Input data ::
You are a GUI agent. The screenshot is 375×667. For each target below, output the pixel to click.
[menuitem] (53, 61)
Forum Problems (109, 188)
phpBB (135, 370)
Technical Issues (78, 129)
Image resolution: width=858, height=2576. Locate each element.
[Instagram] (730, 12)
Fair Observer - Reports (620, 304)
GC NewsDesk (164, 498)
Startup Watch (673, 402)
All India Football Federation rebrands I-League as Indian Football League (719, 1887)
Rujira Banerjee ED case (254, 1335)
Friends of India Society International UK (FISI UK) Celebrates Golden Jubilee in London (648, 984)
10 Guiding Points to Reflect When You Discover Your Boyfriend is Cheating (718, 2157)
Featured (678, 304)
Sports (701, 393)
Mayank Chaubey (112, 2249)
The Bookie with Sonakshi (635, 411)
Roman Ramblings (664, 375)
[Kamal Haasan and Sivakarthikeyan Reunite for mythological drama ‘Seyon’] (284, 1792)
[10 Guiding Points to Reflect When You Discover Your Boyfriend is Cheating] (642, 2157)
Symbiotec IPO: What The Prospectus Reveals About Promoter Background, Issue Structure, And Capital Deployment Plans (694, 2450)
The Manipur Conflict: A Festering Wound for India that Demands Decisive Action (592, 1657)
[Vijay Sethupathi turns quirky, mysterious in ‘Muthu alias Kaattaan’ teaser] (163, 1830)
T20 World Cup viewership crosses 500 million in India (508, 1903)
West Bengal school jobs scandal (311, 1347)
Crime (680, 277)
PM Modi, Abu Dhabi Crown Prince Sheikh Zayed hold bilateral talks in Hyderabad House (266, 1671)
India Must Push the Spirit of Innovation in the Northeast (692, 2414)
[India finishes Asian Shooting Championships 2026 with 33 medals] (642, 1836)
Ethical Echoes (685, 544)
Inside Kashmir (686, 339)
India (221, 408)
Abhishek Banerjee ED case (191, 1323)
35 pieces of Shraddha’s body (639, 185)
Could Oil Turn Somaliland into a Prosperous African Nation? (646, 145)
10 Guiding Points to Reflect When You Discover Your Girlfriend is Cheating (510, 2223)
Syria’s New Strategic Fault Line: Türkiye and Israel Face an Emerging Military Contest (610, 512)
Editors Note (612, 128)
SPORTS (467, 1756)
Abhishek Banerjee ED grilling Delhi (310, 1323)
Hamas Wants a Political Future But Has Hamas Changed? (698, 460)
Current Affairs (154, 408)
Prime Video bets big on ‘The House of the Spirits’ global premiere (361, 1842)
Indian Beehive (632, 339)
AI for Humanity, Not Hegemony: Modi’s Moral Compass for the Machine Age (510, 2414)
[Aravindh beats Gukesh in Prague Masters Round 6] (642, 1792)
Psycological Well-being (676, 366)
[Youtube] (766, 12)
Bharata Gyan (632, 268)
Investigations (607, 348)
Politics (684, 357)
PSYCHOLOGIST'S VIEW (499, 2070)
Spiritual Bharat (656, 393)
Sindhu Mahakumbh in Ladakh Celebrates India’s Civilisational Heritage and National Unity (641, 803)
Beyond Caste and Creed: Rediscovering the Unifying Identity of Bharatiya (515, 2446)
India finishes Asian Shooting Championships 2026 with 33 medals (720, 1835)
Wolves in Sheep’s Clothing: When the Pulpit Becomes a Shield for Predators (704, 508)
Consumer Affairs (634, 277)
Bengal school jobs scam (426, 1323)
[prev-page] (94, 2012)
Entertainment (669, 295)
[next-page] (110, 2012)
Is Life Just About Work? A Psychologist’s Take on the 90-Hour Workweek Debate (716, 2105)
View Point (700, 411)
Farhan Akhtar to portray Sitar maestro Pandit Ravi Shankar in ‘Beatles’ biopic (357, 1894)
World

Work instructions :: Reproduce exactly the lines of the records above from the one with "Rujira Banerjee ED case (254, 1335)" to the one with "The Manipur Conflict: A", both included, and leave out everything else.

Task result ::
Rujira Banerjee ED case (254, 1335)
Friends of India Society International UK (FISI UK) Celebrates Golden Jubilee in London (648, 984)
10 Guiding Points to Reflect When You Discover Your Boyfriend is Cheating (718, 2157)
Featured (678, 304)
Sports (701, 393)
Mayank Chaubey (112, 2249)
The Bookie with Sonakshi (635, 411)
Roman Ramblings (664, 375)
[Kamal Haasan and Sivakarthikeyan Reunite for mythological drama ‘Seyon’] (284, 1792)
[10 Guiding Points to Reflect When You Discover Your Boyfriend is Cheating] (642, 2157)
Symbiotec IPO: What The Prospectus Reveals About Promoter Background, Issue Structure, And Capital Deployment Plans (694, 2450)
The Manipur Conflict: A Festering Wound for India that Demands Decisive Action (592, 1657)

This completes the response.